§ WHAT IS REQUIRED:
Rewrite the material below, replacing every occurrence of "GUI agent" with "interface agent" and leaving everything else unchanged.

§ THE DATA:
___
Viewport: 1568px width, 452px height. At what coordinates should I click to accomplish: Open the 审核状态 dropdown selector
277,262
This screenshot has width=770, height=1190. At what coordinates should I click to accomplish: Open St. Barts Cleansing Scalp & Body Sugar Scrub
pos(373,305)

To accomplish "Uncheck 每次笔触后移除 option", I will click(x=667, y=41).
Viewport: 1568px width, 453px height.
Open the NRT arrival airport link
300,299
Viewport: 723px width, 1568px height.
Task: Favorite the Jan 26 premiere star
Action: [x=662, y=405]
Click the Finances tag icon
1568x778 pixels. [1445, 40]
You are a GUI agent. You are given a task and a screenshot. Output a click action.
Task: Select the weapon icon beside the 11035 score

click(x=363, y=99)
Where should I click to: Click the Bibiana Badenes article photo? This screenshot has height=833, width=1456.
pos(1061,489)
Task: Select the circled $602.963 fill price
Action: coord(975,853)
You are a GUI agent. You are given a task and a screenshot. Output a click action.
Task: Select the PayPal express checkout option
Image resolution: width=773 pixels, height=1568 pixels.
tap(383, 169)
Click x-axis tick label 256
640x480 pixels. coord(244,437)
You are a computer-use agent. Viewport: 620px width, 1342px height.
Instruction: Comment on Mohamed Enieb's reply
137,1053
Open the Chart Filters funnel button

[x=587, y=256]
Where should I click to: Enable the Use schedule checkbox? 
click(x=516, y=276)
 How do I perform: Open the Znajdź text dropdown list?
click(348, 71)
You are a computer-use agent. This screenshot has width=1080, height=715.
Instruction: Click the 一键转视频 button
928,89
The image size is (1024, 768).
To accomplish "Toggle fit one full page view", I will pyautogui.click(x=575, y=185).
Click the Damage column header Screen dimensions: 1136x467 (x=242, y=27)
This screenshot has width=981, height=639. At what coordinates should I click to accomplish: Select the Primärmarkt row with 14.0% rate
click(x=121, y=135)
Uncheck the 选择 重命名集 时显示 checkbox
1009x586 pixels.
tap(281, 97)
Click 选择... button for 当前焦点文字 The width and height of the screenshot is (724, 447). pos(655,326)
___
§ REPLY TO THE TASK:
Viewport: 1568px width, 452px height. At what coordinates should I click to accomplish: Open the 审核状态 dropdown selector
277,262
This screenshot has width=770, height=1190. At what coordinates should I click to accomplish: Open St. Barts Cleansing Scalp & Body Sugar Scrub
pos(373,305)

To accomplish "Uncheck 每次笔触后移除 option", I will click(x=667, y=41).
Viewport: 1568px width, 453px height.
Open the NRT arrival airport link
300,299
Viewport: 723px width, 1568px height.
Task: Favorite the Jan 26 premiere star
Action: [x=662, y=405]
Click the Finances tag icon
1568x778 pixels. [1445, 40]
You are a interface agent. You are given a task and a screenshot. Output a click action.
Task: Select the weapon icon beside the 11035 score

click(x=363, y=99)
Where should I click to: Click the Bibiana Badenes article photo? This screenshot has height=833, width=1456.
pos(1061,489)
Task: Select the circled $602.963 fill price
Action: coord(975,853)
You are a interface agent. You are given a task and a screenshot. Output a click action.
Task: Select the PayPal express checkout option
Image resolution: width=773 pixels, height=1568 pixels.
tap(383, 169)
Click x-axis tick label 256
640x480 pixels. coord(244,437)
You are a computer-use agent. Viewport: 620px width, 1342px height.
Instruction: Comment on Mohamed Enieb's reply
137,1053
Open the Chart Filters funnel button

[x=587, y=256]
Where should I click to: Enable the Use schedule checkbox? 
click(x=516, y=276)
 How do I perform: Open the Znajdź text dropdown list?
click(348, 71)
You are a computer-use agent. This screenshot has width=1080, height=715.
Instruction: Click the 一键转视频 button
928,89
The image size is (1024, 768).
To accomplish "Toggle fit one full page view", I will pyautogui.click(x=575, y=185).
Click the Damage column header Screen dimensions: 1136x467 (x=242, y=27)
This screenshot has width=981, height=639. At what coordinates should I click to accomplish: Select the Primärmarkt row with 14.0% rate
click(x=121, y=135)
Uncheck the 选择 重命名集 时显示 checkbox
1009x586 pixels.
tap(281, 97)
Click 选择... button for 当前焦点文字 The width and height of the screenshot is (724, 447). pos(655,326)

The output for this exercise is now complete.